Но, может быть, думал я, во времена Тургенева учителя не так уж придирались и не снижали отметки за грязь и за всякие там безударные гласные? А я вот из-за этих самых безударных сколько разных ударов получал: и в школе, и дома, и на совете отряда!
А вообще-то, рассуждал я, какая разница — писать ли «моршрут» или «маршрут», «велосипед» или «виласипед»? От этого ведь велосипед мотоциклом не становится. Важно только, чтобы все было понятно. А какая там буква в середине стоит — «а» или «о», — это, по-моему, совершенно безразлично. И зачем только люди сами себе жизнь портят? Когда-нибудь они, конечно, додумаются и отменят сразу все грамматические правила. Но, так как пока еще люди до этого не додумались, а додумался только я один, мне нужно готовиться и сдавать переэкзаменовку.

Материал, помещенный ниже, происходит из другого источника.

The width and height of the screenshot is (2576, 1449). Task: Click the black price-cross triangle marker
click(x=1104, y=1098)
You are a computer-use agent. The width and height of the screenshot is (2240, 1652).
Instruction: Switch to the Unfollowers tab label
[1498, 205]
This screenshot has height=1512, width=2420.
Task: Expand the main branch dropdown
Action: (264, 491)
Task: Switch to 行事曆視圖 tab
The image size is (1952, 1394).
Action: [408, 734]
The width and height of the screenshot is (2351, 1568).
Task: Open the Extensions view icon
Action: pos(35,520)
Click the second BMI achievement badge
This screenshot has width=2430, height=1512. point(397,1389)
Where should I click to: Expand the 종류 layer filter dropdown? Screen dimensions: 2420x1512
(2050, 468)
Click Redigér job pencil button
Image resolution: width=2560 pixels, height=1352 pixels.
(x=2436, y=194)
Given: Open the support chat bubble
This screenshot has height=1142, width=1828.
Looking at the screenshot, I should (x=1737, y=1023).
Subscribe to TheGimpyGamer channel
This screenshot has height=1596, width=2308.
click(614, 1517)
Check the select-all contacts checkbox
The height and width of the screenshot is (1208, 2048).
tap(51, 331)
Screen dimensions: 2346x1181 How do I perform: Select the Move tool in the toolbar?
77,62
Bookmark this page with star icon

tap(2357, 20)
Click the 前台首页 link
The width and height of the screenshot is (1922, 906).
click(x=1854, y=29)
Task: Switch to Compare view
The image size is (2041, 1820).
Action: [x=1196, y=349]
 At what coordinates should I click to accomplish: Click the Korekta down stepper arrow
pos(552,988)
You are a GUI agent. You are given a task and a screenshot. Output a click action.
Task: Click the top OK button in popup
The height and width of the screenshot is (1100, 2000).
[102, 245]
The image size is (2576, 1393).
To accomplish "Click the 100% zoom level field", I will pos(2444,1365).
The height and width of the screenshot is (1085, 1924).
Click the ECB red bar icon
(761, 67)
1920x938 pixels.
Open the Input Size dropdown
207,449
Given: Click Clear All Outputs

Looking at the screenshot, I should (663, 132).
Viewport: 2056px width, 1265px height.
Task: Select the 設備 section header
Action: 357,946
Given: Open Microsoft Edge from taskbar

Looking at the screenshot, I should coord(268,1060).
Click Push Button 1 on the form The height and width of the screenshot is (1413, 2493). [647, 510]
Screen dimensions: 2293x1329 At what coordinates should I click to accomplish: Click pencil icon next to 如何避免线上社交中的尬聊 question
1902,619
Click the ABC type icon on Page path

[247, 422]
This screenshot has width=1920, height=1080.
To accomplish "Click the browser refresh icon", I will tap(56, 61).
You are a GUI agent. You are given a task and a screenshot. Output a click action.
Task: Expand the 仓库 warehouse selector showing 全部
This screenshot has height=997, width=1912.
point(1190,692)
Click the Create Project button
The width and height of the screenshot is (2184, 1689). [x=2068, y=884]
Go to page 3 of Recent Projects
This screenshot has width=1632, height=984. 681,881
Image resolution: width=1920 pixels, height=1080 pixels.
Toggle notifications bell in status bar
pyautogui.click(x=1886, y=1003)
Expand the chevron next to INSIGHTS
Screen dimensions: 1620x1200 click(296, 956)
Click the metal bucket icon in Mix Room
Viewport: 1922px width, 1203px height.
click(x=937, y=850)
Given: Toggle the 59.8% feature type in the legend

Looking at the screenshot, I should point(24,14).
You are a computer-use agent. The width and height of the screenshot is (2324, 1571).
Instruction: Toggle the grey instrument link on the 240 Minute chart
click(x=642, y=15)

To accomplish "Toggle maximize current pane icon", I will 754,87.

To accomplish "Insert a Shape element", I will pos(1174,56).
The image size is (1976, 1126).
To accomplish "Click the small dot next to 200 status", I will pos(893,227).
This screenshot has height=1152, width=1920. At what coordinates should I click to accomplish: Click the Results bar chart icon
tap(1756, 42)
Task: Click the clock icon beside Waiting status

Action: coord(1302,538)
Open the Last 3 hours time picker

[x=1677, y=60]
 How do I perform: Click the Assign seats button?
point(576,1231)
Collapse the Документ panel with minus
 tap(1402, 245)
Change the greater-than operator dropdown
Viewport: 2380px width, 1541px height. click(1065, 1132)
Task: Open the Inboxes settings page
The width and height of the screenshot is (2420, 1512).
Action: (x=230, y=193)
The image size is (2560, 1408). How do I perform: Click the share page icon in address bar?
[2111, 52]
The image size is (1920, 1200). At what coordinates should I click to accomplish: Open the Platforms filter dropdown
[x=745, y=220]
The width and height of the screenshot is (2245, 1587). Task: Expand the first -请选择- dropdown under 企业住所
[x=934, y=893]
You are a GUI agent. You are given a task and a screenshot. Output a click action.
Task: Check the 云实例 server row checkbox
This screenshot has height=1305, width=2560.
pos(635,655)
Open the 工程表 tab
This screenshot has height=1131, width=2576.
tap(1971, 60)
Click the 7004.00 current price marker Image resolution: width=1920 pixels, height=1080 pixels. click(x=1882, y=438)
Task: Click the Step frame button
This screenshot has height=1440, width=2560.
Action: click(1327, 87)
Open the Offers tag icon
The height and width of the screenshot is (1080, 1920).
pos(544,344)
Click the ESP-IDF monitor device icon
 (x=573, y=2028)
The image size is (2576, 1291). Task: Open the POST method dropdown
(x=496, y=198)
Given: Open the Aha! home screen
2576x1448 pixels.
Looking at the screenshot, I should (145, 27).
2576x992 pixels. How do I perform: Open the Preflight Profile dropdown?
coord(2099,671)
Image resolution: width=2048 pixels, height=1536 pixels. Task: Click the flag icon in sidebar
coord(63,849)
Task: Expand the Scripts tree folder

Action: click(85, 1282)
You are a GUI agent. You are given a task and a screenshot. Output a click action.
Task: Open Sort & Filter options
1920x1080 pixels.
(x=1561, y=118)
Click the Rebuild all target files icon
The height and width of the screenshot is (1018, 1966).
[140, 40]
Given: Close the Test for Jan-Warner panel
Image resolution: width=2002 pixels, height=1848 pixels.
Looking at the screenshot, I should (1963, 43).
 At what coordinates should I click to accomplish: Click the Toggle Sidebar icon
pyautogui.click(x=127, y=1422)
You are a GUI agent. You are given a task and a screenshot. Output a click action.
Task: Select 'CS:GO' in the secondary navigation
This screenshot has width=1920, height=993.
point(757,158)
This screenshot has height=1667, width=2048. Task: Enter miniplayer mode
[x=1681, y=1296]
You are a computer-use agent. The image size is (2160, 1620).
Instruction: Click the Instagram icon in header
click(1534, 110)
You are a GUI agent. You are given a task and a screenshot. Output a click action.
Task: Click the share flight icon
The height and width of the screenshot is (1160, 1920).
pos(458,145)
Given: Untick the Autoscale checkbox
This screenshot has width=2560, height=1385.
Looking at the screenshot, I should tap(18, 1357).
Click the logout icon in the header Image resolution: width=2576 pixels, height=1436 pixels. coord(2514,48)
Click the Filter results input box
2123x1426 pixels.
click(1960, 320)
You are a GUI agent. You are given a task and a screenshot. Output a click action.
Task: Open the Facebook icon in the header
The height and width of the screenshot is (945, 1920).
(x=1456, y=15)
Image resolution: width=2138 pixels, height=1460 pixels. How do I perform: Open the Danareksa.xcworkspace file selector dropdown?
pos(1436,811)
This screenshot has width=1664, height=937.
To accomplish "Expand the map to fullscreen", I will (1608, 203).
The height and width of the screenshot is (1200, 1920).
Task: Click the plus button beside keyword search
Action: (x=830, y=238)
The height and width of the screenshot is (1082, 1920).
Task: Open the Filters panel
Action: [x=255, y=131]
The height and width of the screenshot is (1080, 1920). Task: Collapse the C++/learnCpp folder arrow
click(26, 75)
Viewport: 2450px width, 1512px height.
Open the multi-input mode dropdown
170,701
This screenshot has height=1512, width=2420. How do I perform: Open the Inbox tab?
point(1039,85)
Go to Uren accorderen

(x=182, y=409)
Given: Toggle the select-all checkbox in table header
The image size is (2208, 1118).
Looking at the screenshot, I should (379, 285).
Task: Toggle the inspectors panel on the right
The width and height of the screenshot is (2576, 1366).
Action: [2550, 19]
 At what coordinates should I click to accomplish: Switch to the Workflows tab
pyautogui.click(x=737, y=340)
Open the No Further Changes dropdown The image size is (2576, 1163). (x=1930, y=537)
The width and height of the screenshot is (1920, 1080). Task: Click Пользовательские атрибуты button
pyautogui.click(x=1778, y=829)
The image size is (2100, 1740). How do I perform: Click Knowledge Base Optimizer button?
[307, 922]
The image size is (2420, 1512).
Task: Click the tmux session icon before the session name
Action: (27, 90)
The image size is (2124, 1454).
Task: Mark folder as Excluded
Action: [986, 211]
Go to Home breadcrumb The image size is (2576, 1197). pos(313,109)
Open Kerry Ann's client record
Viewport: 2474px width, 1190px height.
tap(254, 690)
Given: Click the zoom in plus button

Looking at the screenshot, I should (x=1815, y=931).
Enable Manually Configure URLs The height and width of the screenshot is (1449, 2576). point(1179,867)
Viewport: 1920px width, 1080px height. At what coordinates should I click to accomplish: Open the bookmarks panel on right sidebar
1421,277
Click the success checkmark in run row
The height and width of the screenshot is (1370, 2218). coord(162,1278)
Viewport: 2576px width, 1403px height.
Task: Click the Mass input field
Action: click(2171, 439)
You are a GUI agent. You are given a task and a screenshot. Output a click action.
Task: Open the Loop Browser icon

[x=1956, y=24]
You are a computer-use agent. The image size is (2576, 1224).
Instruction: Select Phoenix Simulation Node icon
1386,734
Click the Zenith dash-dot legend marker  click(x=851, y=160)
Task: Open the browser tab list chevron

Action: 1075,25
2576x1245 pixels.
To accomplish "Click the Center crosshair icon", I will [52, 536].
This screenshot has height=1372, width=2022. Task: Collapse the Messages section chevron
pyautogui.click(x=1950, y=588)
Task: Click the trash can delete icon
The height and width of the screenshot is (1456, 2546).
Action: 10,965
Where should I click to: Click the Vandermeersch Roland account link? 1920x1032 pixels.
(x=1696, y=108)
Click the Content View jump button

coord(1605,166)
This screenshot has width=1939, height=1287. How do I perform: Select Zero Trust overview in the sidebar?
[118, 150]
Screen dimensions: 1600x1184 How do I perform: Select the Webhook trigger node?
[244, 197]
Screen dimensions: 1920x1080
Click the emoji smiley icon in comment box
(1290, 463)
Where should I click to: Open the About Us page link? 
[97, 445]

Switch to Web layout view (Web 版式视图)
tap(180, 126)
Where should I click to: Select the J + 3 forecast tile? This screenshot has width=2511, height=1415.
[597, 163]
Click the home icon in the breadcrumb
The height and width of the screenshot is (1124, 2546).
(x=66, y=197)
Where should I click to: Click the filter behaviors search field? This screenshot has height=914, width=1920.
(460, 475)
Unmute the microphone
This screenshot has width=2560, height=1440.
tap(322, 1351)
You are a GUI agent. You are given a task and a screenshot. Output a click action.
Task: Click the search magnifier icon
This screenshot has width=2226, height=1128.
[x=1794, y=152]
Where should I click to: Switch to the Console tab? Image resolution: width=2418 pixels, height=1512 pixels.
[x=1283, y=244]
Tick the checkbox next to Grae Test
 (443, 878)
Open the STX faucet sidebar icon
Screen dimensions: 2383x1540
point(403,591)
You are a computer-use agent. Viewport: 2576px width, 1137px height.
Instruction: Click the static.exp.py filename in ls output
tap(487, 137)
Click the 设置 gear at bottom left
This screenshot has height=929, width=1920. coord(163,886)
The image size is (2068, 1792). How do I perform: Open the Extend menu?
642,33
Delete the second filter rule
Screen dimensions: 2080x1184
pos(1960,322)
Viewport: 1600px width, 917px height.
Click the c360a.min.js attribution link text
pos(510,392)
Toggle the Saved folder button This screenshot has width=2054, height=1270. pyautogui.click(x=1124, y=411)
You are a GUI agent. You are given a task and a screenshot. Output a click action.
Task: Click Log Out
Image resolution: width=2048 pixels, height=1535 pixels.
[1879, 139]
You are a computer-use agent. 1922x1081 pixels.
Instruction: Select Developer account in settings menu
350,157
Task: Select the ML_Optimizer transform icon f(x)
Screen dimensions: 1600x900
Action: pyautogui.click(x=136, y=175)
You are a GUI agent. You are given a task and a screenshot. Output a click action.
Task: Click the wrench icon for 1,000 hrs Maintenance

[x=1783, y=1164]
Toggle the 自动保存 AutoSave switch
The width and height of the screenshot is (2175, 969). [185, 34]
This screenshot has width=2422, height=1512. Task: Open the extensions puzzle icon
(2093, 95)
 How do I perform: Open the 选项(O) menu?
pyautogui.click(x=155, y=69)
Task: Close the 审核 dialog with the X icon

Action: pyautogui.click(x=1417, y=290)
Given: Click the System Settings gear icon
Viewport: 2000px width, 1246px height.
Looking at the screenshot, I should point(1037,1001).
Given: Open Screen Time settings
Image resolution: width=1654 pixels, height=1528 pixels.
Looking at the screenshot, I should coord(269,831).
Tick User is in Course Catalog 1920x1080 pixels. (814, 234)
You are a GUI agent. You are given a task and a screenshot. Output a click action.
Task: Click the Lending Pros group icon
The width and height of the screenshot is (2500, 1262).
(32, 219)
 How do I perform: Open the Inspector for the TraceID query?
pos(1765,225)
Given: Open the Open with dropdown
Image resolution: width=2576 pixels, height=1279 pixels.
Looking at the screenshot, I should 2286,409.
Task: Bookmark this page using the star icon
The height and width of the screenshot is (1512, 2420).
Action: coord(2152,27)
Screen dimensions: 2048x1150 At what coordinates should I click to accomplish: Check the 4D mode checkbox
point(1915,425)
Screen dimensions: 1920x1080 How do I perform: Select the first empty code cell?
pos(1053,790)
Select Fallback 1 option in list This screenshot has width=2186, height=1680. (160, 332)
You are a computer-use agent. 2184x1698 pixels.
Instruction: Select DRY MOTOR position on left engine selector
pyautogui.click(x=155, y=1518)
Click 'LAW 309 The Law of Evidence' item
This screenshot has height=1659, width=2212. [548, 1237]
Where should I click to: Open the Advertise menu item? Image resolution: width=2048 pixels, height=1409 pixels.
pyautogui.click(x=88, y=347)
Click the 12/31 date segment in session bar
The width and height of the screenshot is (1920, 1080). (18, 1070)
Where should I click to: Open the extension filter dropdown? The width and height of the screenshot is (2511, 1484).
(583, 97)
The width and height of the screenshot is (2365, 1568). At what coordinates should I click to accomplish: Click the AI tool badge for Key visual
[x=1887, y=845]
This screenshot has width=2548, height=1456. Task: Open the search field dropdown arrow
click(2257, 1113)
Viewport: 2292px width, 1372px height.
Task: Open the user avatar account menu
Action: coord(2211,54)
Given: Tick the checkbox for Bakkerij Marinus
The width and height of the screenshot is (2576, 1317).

Рассуждая таким образом, я обогнул рощу и сразу увидел Белогорск. Городок взбежал на высокий зеленый холм. Но не все домики добежали до вершины холма. Некоторые, казалось, остановились на полпути, на склоне, чтобы немного передохнуть. «Так вот почему городок называется Белогорском! — подумал я. — Он взобрался на гору, а все домики сложены из белого камня — вот и получается Белогорск».
Я тоже стал медленно взбираться на холм.
Чтобы не терять времени даром, я начал обдумывать план своих будущих занятий. Мне нужно было каждый день заучивать правила, делать упражнения и писать диктанты. «Диктовать будет дедушка», — решил я.
Прикинув в уме, сколько в учебнике разных правил и упражнений, я решил, что буду заниматься по три часа в день. Спать буду по семь часов — значит, четырнадцать часов у меня останется для купания и всяких игр с товарищами (если я с кем-нибудь подружусь). Ну, и для чтения, конечно. Между прочим, наша учительница говорила, что если много читать, так обязательно будешь грамотным. Но я не очень-то верил этому, потому что читал я много (за день мог толстенную книгу проглотить), а диктанты писал так, что в них, кажется, красного учительского карандаша было больше, чем моих чернил.
Когда я однажды высказал все это нашей учительнице, она сказала: «Если пищу сразу проглатывают, она вообще никакой пользы не приносит. Ее надо не спеша разжевывать». Мне было непонятно, что общего между пищей и книгами. Тогда учительница сказала, что книги — это тоже пища, только духовная. Но я все-таки не понимал, как можно разжевывать «духовную пищу», то есть книги, не спеша, если мне не терпится узнать, что будет дальше и чем все кончится. А если книга неинтересная, так я ее вообще «жевать» не стану. В общем, книги мне пока не помогали справляться с безударными гласными.